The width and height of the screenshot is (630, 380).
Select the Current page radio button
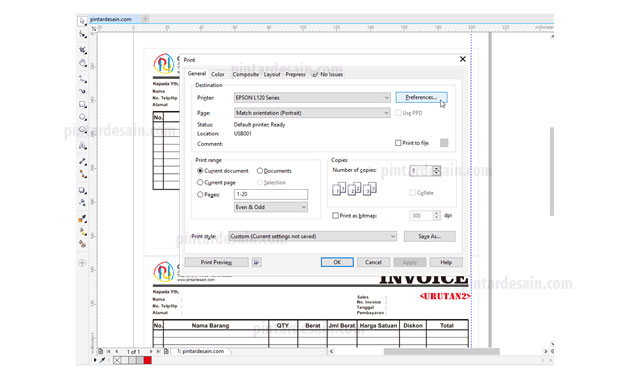click(200, 182)

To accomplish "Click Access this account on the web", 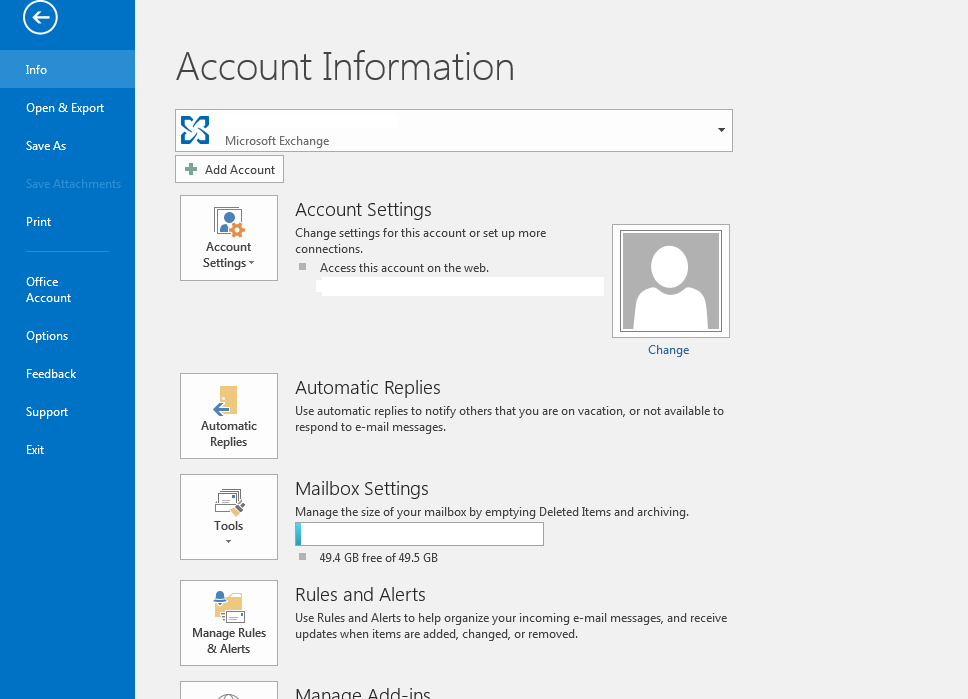I will [404, 268].
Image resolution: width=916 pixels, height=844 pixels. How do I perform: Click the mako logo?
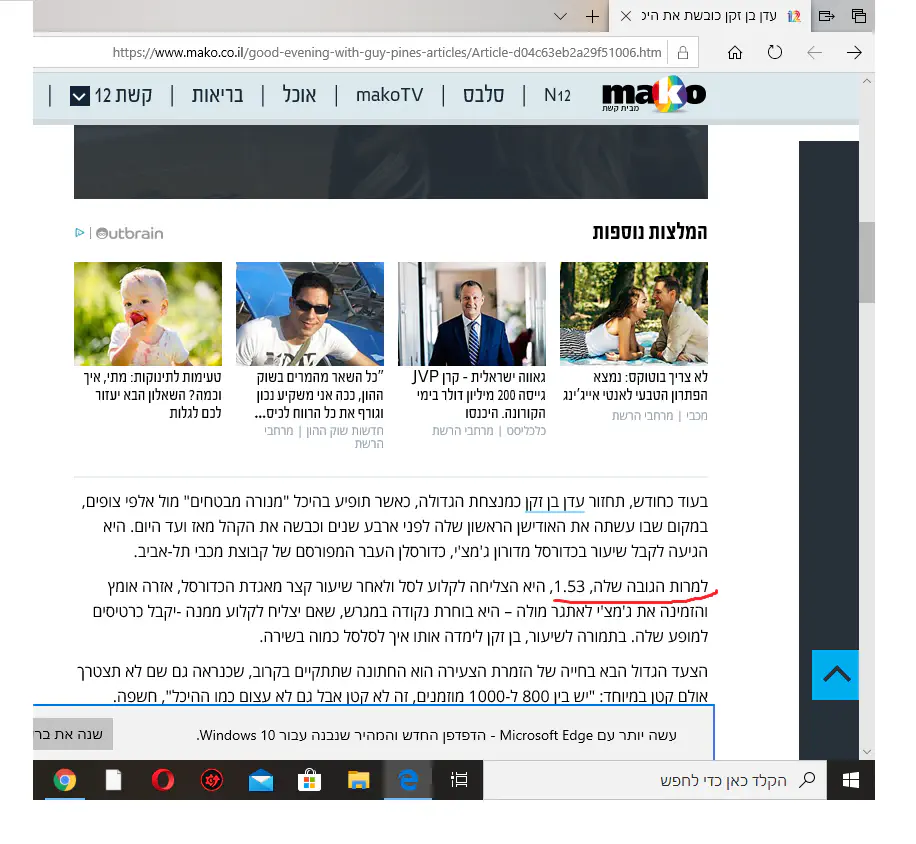tap(653, 95)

........

Problem description.
Write out word for word every line from the line with "Image resolution: width=916" through the final line of the records, both included, skipping the pictures.

Completed exercise.
Image resolution: width=916 pixels, height=844 pixels. How do I perform: Click the mako logo?
tap(653, 95)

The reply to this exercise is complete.